Sisirku terlempar saat suara teriakan memanggil namaku. Aku terlonjak. Aku menoleh, kepalaku menengadah menatap sosok yang menepuk bahuku. Sakura dan Ino. Aku menengok ke arah pintu di belakang mereka, kemudian kembali menatap mereka. Aku heran. Mereka bingung.

"Pintumu tidak dikunci semalam?" tanya Sakura. Matanya menyipit. Aku lupa, bodoh. Kau bodoh. Kita bodoh, diamlah. Mungkin saja tetangga sebelah masuk ke kamarku dan memerkosaku malam tadi. Dia gila. Dia pemabuk dan gila wanita. Aku melihatnya memeluk wanita di samping lift tadi malam. Tetapi tidak, aku masih merasa utuh sekarang. Aku meringis menatap sakura kemudian Ino. Dia tertawa. Mereka tertawa.

"Apa aku perlu mengingatkanmu sepanjang hari?" sergah Ino.

"Tidak, Ino. Aku hanya—"

Ucapanku terpotong saat Sakura menarik lenganku sebelum aku melanjutkan bicara. "Ayo pergi." Dia berjalan sedikit tergesa. Aku tersandung.

"Sebentar."

Aku menarik lenganku dari tangan Sakura. Aku membalik badan lalu mengambil tas di meja rias. Mereka sudah hilang di pintu.

.

.

.

.

.

.

Disini berisik. Suara speaker terdengar berbicara dimana-mana, serasa mencemari telingaku oleh suara-suara yang saling bersahutan tidak jelas. Ini bukan pemandangan alam dan bunga-bunga atau restoran mewah. Sakura dan Ino membawaku ke Mall. Aku tidak suka tempat ini. Mereka semua seolah menatapku. Terakhir kali, Ayah membawaku dan Hanabi kesini saat aku masih 12 tahun. Sakura dan Ino tampak senang. Tentu, aku tidak senang.

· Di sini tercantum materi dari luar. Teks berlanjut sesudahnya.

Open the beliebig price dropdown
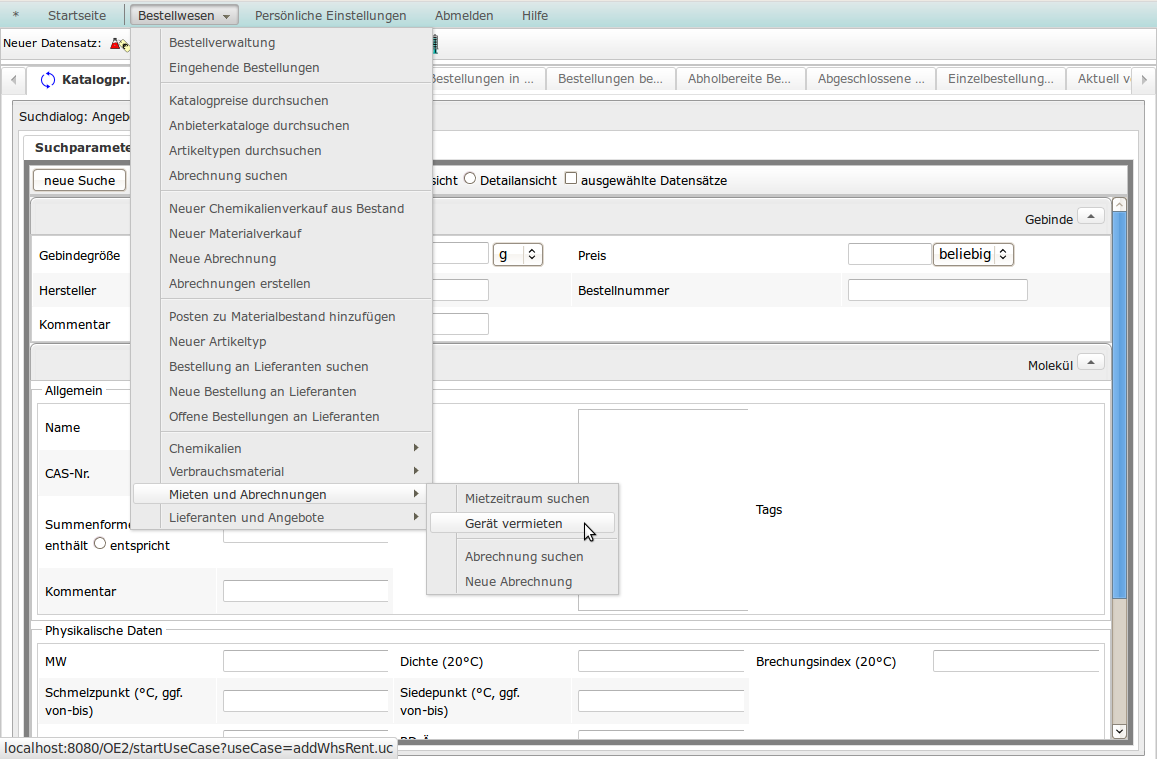The height and width of the screenshot is (759, 1157). click(972, 254)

"Kita kesini." ajak Ino kepada Sakura, aku juga. Tetapi aku hanya menatap mereka yang sudah beranjak mendahuluiku. Sekarang—aku berdiri di depan kaca transparan. Mereka terlihat dari sini, Sakura dan Ino. Aku menoleh ke sudut lain, beberapa pakaian digantungkan pada besi yang berputar,—gadis-gadis di sana memutarnya—beberapa lagi di gantungan tembok. Patung-patung ini memakai pakaian bagus. Mereka berdiri di balik kaca, tepat di depanku sekarang. Mereka cantik. Ini butik? Bukan, ini kolam renang. Maksudku, lihat mereka. Mereka tenggelam di dalam tumpukan pakaian-pakaian. Lengannya seperti melakukan gaya kupu-kupu. Bodoh.

"Hinata!"

Aku terlonjak. Aku melihat Sakura menghampiriku dari dalam. Dia nampak kesal.

"Maaf," ucapku. Aku berlari menyusul Sakura. Dia sudah tengelam dalam tumpukan pakaian yang berantakan. Dia berenang bersama Ino. Aku masih mengamati mereka. Baiklah, itu ide buruk. Aku tidak akan tenggelam bersama mereka. Tolong, tolong, seseorang sedang tenggelam disini. Aku tidak akan meneriakkan itu. Aku bukan gila. Sakura dan Ino masih sibuk memilah-milah pakaian, tidak jauh dari tempatku sekarang. Kau bosan, Hinata. Aku memang bosan, kau diamlah. Aku terus bergumam. Aku lapar.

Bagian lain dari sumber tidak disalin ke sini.